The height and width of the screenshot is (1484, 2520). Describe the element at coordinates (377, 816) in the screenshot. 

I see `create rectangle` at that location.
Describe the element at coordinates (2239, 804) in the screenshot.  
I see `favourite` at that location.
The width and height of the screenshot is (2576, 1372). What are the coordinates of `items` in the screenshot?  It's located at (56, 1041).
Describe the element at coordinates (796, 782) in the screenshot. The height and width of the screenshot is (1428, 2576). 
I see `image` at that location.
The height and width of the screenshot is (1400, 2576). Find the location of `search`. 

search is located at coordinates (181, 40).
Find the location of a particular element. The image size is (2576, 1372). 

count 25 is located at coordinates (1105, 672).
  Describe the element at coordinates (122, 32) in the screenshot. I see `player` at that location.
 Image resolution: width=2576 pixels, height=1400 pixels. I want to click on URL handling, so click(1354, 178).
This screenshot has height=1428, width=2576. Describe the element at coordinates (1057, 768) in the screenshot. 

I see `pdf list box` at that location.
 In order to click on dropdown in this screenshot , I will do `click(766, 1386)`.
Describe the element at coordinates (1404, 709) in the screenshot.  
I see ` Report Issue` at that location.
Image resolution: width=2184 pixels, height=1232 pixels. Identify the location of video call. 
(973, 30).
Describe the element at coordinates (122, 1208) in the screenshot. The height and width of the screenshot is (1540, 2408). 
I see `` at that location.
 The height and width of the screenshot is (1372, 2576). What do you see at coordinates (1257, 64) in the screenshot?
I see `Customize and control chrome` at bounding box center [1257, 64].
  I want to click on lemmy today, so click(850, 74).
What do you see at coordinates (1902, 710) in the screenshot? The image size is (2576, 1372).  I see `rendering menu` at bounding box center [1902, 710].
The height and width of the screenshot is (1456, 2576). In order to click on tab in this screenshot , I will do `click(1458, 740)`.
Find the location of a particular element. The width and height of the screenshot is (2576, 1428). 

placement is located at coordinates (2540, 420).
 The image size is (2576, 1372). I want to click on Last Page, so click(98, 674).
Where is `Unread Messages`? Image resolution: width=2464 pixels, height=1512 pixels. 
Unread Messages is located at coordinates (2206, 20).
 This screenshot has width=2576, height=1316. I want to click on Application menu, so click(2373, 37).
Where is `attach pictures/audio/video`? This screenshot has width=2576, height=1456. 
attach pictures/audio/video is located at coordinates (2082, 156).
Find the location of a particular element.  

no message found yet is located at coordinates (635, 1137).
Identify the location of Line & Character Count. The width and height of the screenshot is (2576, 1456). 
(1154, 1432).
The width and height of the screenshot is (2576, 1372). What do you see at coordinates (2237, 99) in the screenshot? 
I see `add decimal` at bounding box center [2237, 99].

◆ Stated exercise: Retype the data above verbatim, covering the stretch from the line containing "Describe the element at coordinates (2239, 804)" through the line containing "I want to click on lemmy", both included.

◆ The solution:
Describe the element at coordinates (2239, 804) in the screenshot.  
I see `favourite` at that location.
The width and height of the screenshot is (2576, 1372). What are the coordinates of `items` in the screenshot?  It's located at (56, 1041).
Describe the element at coordinates (796, 782) in the screenshot. The height and width of the screenshot is (1428, 2576). 
I see `image` at that location.
The height and width of the screenshot is (1400, 2576). Find the location of `search`. 

search is located at coordinates (181, 40).
Find the location of a particular element. The image size is (2576, 1372). 

count 25 is located at coordinates (1105, 672).
  Describe the element at coordinates (122, 32) in the screenshot. I see `player` at that location.
 Image resolution: width=2576 pixels, height=1400 pixels. I want to click on URL handling, so click(1354, 178).
This screenshot has height=1428, width=2576. Describe the element at coordinates (1057, 768) in the screenshot. 

I see `pdf list box` at that location.
 In order to click on dropdown in this screenshot , I will do `click(766, 1386)`.
Describe the element at coordinates (1404, 709) in the screenshot.  
I see ` Report Issue` at that location.
Image resolution: width=2184 pixels, height=1232 pixels. Identify the location of video call. 
(973, 30).
Describe the element at coordinates (122, 1208) in the screenshot. The height and width of the screenshot is (1540, 2408). 
I see `` at that location.
 The height and width of the screenshot is (1372, 2576). What do you see at coordinates (1257, 64) in the screenshot?
I see `Customize and control chrome` at bounding box center [1257, 64].
  I want to click on lemmy today, so click(850, 74).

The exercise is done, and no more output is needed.